- SOURCE DATA -
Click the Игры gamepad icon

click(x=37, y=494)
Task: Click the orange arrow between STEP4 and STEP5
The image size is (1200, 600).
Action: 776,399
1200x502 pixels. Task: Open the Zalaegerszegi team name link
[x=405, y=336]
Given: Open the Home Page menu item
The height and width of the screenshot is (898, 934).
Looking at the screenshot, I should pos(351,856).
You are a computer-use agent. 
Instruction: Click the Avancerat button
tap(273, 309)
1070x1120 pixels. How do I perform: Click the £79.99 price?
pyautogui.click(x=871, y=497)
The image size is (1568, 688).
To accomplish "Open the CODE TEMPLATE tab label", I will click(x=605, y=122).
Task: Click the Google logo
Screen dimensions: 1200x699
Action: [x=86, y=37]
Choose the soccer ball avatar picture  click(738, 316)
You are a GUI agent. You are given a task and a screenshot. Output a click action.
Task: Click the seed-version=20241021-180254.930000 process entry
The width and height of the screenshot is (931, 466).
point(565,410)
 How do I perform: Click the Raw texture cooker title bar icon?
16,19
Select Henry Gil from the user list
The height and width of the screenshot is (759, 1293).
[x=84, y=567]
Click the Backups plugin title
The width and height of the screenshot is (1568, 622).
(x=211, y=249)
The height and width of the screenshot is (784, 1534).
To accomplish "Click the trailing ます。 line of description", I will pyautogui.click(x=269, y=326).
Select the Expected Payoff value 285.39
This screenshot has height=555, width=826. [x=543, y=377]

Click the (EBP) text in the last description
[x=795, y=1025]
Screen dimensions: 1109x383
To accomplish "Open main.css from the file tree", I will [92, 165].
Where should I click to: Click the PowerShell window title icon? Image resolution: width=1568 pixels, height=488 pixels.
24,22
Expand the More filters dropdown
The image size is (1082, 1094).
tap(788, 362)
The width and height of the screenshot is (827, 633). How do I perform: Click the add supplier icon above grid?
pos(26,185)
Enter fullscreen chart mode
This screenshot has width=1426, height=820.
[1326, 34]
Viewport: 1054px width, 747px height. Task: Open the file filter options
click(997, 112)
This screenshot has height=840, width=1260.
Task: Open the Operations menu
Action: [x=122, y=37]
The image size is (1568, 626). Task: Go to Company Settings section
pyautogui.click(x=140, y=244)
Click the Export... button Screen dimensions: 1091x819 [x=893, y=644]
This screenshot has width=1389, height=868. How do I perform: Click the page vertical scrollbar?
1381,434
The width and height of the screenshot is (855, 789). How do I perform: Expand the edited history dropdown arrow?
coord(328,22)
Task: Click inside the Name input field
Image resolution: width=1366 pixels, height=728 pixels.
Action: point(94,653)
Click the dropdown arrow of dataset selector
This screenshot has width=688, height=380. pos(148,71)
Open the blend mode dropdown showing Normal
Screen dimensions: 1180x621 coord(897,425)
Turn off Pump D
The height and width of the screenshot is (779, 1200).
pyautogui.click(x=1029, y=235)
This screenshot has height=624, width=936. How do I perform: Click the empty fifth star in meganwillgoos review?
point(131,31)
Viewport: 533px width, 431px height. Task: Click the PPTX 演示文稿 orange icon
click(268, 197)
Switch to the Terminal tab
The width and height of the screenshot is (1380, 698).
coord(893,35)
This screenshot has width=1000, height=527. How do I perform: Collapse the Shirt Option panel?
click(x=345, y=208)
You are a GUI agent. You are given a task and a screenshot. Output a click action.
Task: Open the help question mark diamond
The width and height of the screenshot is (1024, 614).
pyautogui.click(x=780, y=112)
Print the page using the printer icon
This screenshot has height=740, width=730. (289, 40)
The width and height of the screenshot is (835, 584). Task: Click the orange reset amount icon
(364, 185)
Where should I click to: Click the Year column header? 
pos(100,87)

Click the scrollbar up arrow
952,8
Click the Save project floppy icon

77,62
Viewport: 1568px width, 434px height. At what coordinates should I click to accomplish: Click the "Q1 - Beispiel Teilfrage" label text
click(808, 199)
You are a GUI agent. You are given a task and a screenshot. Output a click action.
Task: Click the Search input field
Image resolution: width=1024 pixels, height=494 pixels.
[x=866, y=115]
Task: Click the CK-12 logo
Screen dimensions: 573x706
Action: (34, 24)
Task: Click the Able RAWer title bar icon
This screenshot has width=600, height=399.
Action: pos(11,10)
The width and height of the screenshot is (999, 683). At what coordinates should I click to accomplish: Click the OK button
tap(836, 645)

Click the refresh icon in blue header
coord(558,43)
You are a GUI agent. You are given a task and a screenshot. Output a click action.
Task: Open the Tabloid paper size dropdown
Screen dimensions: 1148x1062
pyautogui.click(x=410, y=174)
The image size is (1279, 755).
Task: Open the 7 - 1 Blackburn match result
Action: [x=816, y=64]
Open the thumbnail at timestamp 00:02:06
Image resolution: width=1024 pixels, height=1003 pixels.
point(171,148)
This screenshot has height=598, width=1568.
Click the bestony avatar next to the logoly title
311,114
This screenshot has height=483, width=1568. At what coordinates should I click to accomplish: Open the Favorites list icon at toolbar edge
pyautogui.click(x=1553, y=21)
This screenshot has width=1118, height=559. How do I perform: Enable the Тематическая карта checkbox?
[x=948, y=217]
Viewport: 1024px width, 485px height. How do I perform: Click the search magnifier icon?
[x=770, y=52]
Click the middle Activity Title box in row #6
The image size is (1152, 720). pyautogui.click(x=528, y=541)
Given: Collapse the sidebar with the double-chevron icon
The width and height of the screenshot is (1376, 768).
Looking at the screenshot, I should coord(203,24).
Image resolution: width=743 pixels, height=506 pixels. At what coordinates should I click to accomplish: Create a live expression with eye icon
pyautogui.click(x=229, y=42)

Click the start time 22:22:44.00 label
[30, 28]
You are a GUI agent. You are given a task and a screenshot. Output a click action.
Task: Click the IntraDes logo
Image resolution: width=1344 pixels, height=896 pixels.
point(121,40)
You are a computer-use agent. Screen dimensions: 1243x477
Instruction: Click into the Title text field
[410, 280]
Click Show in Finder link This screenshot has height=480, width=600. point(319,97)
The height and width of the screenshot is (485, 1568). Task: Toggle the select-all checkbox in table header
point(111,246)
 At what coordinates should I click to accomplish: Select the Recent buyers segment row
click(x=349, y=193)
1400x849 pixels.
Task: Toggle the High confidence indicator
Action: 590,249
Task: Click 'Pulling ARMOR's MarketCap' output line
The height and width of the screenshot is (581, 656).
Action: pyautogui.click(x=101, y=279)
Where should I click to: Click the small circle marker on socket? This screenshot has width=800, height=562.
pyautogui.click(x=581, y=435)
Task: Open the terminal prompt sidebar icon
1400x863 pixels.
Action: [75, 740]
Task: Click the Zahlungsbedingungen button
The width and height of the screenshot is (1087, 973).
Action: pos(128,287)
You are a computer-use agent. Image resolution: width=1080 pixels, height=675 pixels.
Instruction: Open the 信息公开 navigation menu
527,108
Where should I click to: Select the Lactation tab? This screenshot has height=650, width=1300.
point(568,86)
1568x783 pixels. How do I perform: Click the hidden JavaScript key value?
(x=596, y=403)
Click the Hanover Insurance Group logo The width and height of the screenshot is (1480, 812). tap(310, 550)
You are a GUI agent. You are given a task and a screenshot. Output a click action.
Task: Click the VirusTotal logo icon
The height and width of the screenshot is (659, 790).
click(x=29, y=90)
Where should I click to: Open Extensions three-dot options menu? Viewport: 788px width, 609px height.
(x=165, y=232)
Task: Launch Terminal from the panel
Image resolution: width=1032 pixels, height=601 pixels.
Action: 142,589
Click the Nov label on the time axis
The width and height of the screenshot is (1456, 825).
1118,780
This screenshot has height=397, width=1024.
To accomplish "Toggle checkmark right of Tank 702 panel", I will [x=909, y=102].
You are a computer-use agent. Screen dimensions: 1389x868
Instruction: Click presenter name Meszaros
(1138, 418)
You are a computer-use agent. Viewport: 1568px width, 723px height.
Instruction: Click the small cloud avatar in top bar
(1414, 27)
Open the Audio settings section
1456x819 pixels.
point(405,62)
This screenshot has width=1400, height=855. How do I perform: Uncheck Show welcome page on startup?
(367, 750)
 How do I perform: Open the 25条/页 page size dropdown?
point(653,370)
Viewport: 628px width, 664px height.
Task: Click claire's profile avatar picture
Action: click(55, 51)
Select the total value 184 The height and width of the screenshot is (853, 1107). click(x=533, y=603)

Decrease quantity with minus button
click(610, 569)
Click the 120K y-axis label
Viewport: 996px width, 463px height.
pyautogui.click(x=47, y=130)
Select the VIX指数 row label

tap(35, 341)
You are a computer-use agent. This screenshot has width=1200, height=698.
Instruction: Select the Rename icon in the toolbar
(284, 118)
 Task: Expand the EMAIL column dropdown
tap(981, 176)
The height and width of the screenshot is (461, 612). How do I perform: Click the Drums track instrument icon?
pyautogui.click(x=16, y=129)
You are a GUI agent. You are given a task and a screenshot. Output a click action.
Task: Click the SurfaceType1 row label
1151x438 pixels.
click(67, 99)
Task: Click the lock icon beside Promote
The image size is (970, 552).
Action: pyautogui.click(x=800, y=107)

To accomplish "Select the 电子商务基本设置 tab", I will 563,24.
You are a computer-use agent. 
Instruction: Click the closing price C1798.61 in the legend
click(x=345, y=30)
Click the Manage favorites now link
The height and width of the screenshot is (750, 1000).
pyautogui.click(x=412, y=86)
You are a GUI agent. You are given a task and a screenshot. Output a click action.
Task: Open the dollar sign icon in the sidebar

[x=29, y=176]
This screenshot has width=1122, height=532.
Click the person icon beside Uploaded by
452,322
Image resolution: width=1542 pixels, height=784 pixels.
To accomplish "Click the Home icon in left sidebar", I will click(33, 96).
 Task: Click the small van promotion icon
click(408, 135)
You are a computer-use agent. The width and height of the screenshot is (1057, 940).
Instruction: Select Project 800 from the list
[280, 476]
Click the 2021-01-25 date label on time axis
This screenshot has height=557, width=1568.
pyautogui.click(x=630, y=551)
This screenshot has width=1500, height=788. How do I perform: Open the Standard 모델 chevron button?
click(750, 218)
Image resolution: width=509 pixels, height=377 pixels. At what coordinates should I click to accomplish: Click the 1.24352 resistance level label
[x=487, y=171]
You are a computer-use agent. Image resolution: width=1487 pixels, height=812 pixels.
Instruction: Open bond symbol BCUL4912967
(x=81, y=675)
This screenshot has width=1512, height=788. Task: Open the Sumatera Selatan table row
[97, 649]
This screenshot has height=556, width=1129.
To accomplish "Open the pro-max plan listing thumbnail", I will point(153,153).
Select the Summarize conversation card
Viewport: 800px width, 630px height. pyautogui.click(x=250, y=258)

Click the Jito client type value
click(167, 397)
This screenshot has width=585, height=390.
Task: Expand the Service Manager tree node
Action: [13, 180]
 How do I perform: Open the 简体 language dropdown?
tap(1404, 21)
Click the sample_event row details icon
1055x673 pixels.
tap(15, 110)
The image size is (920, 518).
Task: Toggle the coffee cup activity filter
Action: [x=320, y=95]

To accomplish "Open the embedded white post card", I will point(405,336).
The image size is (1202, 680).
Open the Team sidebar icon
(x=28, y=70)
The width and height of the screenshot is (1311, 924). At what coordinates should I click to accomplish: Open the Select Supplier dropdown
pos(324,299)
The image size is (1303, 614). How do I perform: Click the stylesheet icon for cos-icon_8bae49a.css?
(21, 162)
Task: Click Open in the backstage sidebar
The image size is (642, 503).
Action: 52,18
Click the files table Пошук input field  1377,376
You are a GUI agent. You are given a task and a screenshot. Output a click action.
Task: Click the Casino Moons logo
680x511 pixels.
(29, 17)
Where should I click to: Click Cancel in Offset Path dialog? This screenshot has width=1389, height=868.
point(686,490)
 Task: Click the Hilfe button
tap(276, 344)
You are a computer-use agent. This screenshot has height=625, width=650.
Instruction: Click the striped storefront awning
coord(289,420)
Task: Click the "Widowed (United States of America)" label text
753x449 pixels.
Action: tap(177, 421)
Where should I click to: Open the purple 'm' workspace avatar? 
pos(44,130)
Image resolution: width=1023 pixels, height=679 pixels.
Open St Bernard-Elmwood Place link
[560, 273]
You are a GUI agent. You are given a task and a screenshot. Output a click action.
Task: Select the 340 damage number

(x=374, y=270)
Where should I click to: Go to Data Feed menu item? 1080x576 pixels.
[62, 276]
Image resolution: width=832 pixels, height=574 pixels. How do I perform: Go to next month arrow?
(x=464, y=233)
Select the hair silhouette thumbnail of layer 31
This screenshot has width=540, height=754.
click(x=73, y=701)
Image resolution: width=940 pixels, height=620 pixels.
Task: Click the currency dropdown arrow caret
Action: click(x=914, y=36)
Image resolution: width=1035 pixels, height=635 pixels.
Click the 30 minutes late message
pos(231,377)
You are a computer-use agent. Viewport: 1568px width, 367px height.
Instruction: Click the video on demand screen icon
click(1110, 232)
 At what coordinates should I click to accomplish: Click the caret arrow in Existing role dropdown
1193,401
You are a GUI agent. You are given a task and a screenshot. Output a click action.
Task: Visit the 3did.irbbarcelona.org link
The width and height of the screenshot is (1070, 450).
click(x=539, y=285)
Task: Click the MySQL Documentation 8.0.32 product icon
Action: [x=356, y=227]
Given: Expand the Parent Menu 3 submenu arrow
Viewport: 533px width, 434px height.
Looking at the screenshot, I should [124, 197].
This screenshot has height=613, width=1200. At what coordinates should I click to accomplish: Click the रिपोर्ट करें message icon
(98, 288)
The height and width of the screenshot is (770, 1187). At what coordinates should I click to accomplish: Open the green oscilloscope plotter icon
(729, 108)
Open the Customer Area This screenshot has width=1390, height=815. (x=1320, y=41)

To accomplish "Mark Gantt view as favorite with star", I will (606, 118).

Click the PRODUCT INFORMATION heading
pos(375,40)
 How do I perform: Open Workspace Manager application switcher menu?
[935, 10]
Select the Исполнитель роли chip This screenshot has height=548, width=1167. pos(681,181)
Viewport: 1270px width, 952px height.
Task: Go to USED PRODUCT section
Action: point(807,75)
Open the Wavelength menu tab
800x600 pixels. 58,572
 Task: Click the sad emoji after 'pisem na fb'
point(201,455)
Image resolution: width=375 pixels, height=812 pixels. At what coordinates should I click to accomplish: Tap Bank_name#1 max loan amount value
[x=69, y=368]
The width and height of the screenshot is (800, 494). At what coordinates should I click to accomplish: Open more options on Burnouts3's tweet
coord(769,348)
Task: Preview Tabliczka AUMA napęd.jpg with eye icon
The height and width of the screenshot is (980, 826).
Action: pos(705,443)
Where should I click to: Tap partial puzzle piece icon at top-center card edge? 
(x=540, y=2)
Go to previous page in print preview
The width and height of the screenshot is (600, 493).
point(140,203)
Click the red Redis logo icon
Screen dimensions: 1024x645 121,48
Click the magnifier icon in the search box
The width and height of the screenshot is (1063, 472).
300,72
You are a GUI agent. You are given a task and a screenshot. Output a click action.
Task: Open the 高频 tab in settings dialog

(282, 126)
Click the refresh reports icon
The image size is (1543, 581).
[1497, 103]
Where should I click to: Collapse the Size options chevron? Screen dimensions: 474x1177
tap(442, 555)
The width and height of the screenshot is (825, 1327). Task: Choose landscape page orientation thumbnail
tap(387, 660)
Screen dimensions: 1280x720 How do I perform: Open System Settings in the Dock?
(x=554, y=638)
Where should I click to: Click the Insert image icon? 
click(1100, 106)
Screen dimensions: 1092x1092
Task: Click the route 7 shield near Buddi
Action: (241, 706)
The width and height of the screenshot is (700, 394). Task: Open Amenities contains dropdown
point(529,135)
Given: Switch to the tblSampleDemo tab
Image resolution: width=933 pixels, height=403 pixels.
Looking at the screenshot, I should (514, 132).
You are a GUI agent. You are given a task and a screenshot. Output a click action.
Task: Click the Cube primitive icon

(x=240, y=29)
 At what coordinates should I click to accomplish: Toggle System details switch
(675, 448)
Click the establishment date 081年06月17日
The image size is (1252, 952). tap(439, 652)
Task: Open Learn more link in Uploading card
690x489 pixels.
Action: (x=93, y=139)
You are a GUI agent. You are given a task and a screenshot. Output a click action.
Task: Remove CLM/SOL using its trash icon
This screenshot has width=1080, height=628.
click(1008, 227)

- PROMPT -
Of the lines above, retype only those from the line containing "Click the red Redis logo icon" through the line containing "Task: Open Learn more link in Uploading card", including both, exactly.

- ANSWER SECTION -
Click the red Redis logo icon
Screen dimensions: 1024x645 121,48
Click the magnifier icon in the search box
The width and height of the screenshot is (1063, 472).
300,72
You are a GUI agent. You are given a task and a screenshot. Output a click action.
Task: Open the 高频 tab in settings dialog

(282, 126)
Click the refresh reports icon
The image size is (1543, 581).
[1497, 103]
Where should I click to: Collapse the Size options chevron? Screen dimensions: 474x1177
tap(442, 555)
The width and height of the screenshot is (825, 1327). Task: Choose landscape page orientation thumbnail
tap(387, 660)
Screen dimensions: 1280x720 How do I perform: Open System Settings in the Dock?
(x=554, y=638)
Where should I click to: Click the Insert image icon? 
click(1100, 106)
Screen dimensions: 1092x1092
Task: Click the route 7 shield near Buddi
Action: (241, 706)
The width and height of the screenshot is (700, 394). Task: Open Amenities contains dropdown
point(529,135)
Given: Switch to the tblSampleDemo tab
Image resolution: width=933 pixels, height=403 pixels.
Looking at the screenshot, I should (514, 132).
You are a GUI agent. You are given a task and a screenshot. Output a click action.
Task: Click the Cube primitive icon

(x=240, y=29)
 At what coordinates should I click to accomplish: Toggle System details switch
(675, 448)
Click the establishment date 081年06月17日
The image size is (1252, 952). tap(439, 652)
Task: Open Learn more link in Uploading card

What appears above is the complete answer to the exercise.